All these depict the sorry state of the present rotten and inutile prevailing elite system’s provision of education for the benefit of the country’s youth and future.

The highly inadequate, stingy and declining support by the prevailing state for public education and its requisites for the youth and needy has long been one of the basic problems of Filipino youth and people.

Education, however, including the fulfilling of its requisites, is a basic human right and the ruling state bears the responsibility and duty to ensure its delivery, including free elementary and intermediate education for all who need, as well as free tertiary and higher education, based on merit at the minimum and eventually for all who need.

Contrary to this, the highly inadequate, stingy and declining free tertiary education on a highly selective basis for the qualified needy youth has been a problem for a great majority among the Filipino youth and their parents, particularly among the more than 90% who are poor and needy.

The widespread furor caused by the casualty in Kristel of the twin “no late payment” and “forced leave of absence” policies made the school administration withdraw these rigid policies four days after Kristel’s death.

But these twin policies were only a couple of flies amid a swarm of elitist, profit-oriented and anti-poor policies of the ruling state.

While, for one, the United nations stipulates that at least 6% of a country’s Gross Domestic Product (GDP) be devoted to public spending on education, in the Philippines this been limited to only 2%. Moreover, the share of the state universities and colleges (SECs) in the GDP has gone down further from 0.4% in 1991 to 0.29% in 2012.

The program for the people’s rights, welfare and development, that the National Democratic Front (NDF) and its allied organizations are fighting for, includes the state’s delivery of free quality education for the youth and the needy, especially among the impoverished and deprived.

To avoid the elitist system, indifferent bureaucracy and profit motive’s neglecting or belittling such basic human right, include in the NDF socio-economic program is the state’s eventual assimilation of private schools into the free public education system, including at the tertiary level, and giving full support for it and its requisites, so that what happened to Kristel, Marionette and other will not happen again to many more of the country’s youth, who want quality education but have only become frustrated because their families are poor and cannot pay for their continuing education and requisites.

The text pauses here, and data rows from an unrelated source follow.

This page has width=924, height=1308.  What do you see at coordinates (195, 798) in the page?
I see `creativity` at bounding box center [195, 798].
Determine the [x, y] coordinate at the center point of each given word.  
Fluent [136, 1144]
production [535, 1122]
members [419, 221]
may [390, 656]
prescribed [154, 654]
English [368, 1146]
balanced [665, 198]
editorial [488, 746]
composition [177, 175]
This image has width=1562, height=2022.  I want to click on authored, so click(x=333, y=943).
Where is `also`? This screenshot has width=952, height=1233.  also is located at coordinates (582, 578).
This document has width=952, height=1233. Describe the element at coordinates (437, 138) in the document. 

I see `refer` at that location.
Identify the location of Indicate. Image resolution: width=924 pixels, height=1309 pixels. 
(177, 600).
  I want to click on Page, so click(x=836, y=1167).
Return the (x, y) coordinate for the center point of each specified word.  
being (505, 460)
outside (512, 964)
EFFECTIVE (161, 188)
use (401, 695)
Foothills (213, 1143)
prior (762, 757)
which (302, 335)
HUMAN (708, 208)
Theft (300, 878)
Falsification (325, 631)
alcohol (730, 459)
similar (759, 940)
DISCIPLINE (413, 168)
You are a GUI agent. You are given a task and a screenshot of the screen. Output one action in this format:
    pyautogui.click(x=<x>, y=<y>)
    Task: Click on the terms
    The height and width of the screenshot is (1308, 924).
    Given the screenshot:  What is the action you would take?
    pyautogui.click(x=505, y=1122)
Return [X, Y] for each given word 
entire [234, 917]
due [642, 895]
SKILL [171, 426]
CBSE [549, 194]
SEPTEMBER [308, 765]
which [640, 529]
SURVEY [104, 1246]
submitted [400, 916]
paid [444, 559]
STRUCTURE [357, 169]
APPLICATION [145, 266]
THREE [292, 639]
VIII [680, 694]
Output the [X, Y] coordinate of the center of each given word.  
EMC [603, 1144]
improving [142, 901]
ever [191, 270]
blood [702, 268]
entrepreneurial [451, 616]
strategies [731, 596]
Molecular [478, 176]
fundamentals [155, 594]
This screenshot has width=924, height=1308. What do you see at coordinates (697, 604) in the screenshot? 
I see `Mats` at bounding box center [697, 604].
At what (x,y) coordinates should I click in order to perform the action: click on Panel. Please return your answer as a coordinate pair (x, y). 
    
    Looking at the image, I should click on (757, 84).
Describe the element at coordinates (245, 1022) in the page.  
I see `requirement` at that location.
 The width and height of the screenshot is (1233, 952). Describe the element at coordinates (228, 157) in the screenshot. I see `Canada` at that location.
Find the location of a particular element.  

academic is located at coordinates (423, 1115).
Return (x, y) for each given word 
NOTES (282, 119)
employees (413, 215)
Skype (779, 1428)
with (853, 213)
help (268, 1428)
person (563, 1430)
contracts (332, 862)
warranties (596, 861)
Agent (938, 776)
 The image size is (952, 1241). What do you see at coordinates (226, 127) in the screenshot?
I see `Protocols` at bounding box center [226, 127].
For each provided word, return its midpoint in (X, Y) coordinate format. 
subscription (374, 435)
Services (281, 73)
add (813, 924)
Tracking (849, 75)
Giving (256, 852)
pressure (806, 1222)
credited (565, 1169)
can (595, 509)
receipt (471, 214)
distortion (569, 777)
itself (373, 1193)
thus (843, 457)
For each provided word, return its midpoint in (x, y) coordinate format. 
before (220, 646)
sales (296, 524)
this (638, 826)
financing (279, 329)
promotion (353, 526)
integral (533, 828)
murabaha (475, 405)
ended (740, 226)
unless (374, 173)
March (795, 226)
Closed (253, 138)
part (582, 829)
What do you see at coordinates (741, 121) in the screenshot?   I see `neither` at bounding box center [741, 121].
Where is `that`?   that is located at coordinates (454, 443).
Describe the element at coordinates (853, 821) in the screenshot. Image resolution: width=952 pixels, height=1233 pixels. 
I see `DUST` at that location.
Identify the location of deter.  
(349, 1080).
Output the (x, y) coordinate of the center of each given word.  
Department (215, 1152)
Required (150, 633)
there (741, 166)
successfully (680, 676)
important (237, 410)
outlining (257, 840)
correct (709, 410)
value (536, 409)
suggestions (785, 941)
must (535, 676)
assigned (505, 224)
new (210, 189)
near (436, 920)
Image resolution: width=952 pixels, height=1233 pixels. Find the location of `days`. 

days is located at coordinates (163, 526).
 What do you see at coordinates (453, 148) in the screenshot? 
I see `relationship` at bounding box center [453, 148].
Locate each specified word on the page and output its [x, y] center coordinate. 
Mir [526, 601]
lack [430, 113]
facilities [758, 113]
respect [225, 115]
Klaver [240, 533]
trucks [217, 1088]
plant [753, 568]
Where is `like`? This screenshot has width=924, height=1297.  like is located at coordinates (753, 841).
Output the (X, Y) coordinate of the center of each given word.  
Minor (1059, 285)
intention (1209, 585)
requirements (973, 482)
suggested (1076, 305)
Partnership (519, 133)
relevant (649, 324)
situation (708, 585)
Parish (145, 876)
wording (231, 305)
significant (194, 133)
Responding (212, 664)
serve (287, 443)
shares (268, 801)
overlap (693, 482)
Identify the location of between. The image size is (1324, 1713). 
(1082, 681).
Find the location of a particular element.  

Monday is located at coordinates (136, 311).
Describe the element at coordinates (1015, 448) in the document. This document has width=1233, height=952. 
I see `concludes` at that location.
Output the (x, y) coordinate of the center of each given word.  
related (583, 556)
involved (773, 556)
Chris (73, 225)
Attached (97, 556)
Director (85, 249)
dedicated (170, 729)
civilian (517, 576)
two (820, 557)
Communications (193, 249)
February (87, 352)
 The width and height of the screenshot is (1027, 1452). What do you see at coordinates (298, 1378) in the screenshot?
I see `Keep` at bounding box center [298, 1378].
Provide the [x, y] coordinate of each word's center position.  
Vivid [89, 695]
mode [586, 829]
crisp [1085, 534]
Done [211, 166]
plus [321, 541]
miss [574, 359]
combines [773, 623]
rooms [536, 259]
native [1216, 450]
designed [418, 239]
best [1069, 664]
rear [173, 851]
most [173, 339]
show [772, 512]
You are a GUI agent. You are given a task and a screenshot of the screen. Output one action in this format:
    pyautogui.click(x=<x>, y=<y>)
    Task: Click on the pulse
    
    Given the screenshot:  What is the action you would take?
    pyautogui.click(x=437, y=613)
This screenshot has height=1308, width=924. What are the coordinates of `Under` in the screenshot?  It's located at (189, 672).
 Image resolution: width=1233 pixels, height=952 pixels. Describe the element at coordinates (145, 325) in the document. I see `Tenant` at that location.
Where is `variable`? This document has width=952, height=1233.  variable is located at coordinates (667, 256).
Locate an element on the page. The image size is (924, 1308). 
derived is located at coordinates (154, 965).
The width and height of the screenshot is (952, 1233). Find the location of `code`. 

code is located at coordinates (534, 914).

This is just one among many fundamental issues included in the socio-economic reforms agenda of the NDF in formal peace talks with the Government of the Philippines (GPH).

A big problem, however, is that the formal peace talks between the NDF and GPH has been stalled because of the Benigno Aquino III regime refuses to release NDF peace consultants and other participants in the peace talks, who were surveilled, arrested, detained and subjected to other antagonistic acts in violation of their supposed protection by virtue of the Joint on Safety and Immunity Guarantees (JASIG), Comprehensive Agreement on Respect for Human Rights and International Humanitarian Law (CARHRIHL) and other standing peace agreements.

Alan Jazmines
NDF Peace Consultant detained at the
Security Intensive Care Area
Camp Bagong Diwa, Taguig

(The author is a member of the NDF’s Socio-Economic Committee and is supposed to sit in in the meeting of the Reciprocal Working Committee of the NDF and GPH on Socio-Economic Reforms, but was arrested on the eve of the resumption of the long-stalled formal peace talks between the NDF and GPH on February 14, 2011 and continues to be detained up to now – – in violation of the JASIG. Because of the GPH’s refusal to release him and other NDF peace consultants and JASIG protection holders, the formal peace talks between the NDF and the GPH continued to be suspended).